Senator John Bizon (R) who represents Barry, Calhoun, and Ionia counties introduced a bill to conduct a feasibility study investigating the cost and factors involved in adding tolls to certain highways or bridges.
The Senate Transportation and Infrastructure Committee approved the legislation in November and the Senate is expected to vote on the bill next week.
Sen. Tom Barrett (R) told News 10, "A number of other states, especially those that surround Michigan, have toll roads in them and a lot of my constituents have asked me whether or not that's something we should do in Michigan."
There is a federal law that prohibits states from turning federal highways into toll roads but there are a few ways around it.
"There are some federal programs that are kind of an exploratory way or a pilot program that would allow states to invest in this here or there.

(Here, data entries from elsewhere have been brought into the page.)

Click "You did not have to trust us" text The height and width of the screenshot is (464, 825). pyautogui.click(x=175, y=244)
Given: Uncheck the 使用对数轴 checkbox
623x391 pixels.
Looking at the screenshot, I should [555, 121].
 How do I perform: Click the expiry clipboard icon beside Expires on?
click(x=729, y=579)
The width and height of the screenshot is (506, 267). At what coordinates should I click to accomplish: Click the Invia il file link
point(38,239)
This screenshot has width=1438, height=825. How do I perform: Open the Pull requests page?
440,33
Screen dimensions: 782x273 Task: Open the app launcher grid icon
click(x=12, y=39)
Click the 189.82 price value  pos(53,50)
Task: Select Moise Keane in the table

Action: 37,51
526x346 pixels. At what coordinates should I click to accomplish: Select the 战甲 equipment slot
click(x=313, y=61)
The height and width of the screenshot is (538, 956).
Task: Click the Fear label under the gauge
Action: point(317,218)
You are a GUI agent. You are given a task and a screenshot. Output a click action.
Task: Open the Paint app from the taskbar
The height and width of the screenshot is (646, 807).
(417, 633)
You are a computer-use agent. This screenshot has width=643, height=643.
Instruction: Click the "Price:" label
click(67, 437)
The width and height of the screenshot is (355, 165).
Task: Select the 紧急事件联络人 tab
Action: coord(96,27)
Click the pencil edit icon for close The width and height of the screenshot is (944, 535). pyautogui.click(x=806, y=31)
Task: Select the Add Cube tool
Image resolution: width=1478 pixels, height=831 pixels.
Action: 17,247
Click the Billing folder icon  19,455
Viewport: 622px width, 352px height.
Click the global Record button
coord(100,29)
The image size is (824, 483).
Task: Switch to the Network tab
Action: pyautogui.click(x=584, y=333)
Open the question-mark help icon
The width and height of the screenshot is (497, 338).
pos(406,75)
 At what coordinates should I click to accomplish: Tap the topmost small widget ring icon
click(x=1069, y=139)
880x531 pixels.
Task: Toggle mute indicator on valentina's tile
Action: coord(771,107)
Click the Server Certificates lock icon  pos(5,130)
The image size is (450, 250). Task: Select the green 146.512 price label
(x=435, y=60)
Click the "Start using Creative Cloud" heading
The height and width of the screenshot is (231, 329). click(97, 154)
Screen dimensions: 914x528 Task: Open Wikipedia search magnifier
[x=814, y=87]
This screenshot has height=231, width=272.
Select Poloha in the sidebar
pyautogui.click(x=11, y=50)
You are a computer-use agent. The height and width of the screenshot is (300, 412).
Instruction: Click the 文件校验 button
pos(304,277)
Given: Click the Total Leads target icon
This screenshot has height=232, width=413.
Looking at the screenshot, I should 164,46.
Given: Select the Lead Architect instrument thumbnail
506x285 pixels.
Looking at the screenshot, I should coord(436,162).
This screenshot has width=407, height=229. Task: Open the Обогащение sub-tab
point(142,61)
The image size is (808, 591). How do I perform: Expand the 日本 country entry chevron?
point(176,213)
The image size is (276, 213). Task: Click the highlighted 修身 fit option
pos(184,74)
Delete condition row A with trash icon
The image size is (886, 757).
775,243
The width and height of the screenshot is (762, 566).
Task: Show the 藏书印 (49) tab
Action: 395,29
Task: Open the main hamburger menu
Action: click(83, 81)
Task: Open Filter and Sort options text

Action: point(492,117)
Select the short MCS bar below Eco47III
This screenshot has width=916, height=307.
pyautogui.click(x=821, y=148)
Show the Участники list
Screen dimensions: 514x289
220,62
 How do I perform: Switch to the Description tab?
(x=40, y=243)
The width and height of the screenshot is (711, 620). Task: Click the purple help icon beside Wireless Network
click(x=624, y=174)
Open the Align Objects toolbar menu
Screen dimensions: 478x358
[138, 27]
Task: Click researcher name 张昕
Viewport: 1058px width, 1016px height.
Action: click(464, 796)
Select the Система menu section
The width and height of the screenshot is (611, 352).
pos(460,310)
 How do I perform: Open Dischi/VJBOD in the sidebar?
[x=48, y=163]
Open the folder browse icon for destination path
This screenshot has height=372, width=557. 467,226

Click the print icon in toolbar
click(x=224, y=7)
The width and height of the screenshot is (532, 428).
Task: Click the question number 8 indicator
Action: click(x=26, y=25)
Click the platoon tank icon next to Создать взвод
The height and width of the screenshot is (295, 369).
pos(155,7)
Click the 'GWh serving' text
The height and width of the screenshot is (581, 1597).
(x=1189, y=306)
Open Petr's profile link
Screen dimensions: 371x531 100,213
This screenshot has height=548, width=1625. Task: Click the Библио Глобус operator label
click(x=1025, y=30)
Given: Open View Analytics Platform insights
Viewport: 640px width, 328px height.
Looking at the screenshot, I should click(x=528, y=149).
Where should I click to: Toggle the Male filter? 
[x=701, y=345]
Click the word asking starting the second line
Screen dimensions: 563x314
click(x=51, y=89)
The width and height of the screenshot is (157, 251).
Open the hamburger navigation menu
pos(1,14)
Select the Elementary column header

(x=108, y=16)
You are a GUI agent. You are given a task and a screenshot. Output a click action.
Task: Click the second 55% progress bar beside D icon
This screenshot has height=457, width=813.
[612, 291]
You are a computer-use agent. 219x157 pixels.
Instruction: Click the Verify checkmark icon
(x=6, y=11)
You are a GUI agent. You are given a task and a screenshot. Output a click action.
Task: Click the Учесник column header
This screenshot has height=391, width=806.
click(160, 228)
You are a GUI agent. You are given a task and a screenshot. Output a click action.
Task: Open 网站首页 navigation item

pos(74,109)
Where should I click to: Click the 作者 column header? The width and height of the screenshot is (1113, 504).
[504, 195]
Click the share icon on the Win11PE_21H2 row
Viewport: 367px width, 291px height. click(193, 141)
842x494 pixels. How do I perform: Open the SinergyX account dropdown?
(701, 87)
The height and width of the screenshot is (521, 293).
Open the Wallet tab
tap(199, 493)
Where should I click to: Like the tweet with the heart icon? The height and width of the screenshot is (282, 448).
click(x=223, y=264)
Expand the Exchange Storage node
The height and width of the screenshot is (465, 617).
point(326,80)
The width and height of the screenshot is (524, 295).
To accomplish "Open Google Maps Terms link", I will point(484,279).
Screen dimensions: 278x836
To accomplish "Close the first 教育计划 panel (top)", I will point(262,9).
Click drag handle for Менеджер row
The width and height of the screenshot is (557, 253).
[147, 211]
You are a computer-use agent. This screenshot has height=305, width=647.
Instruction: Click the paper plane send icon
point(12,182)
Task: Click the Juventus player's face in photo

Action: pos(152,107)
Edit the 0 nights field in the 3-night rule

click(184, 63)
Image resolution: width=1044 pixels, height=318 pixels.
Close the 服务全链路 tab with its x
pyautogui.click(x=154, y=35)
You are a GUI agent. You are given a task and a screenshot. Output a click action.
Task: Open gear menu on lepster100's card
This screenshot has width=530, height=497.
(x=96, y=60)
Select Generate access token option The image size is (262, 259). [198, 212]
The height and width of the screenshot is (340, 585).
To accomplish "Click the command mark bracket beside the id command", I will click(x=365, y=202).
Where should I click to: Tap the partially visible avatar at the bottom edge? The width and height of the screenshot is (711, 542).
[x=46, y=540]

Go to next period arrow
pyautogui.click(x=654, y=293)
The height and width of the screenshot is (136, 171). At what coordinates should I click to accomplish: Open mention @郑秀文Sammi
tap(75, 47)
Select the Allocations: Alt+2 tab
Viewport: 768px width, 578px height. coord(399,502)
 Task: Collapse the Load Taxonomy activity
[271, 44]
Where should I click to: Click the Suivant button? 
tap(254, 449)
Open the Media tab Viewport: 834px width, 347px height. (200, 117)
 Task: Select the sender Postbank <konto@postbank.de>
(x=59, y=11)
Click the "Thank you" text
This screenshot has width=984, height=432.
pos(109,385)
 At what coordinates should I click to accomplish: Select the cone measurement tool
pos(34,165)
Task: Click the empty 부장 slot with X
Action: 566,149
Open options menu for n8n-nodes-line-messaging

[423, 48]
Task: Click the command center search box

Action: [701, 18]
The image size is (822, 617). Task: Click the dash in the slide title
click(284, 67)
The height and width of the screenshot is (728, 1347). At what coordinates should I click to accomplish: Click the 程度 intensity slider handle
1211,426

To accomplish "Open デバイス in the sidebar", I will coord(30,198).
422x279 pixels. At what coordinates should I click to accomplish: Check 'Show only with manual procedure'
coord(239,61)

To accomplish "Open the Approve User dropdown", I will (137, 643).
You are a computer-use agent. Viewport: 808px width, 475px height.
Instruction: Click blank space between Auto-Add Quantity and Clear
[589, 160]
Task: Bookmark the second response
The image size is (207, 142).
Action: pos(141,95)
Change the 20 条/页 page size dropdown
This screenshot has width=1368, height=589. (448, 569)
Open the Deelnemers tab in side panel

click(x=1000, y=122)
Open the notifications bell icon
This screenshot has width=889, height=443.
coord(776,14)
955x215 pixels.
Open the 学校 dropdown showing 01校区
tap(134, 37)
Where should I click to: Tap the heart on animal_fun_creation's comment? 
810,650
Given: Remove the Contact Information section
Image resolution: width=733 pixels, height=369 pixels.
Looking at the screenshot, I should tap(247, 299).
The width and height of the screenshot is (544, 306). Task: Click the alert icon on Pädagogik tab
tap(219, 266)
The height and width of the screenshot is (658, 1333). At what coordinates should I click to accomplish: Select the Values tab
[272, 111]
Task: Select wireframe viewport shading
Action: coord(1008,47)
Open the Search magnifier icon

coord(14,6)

There's also an ability to toll bridges that is not covered by those federal exclusions or prohibitions so there is some nuance to a lot of this," said Barrett.
These are all options the Michigan Department of Transportation would look into if a feasibility study is approved in the legislature.
Barrett says the study could cost a few million dollars, but is still open for discussion.
"This study will kind of paint a picture for us whether we can invest in toll roads and then from there, we can have the debate whether or not we should. The two are different. One is can we do it based on the federal regulations the other is whether or not it's a good idea," said Barrett.
The feasibility study is not a done deal yet.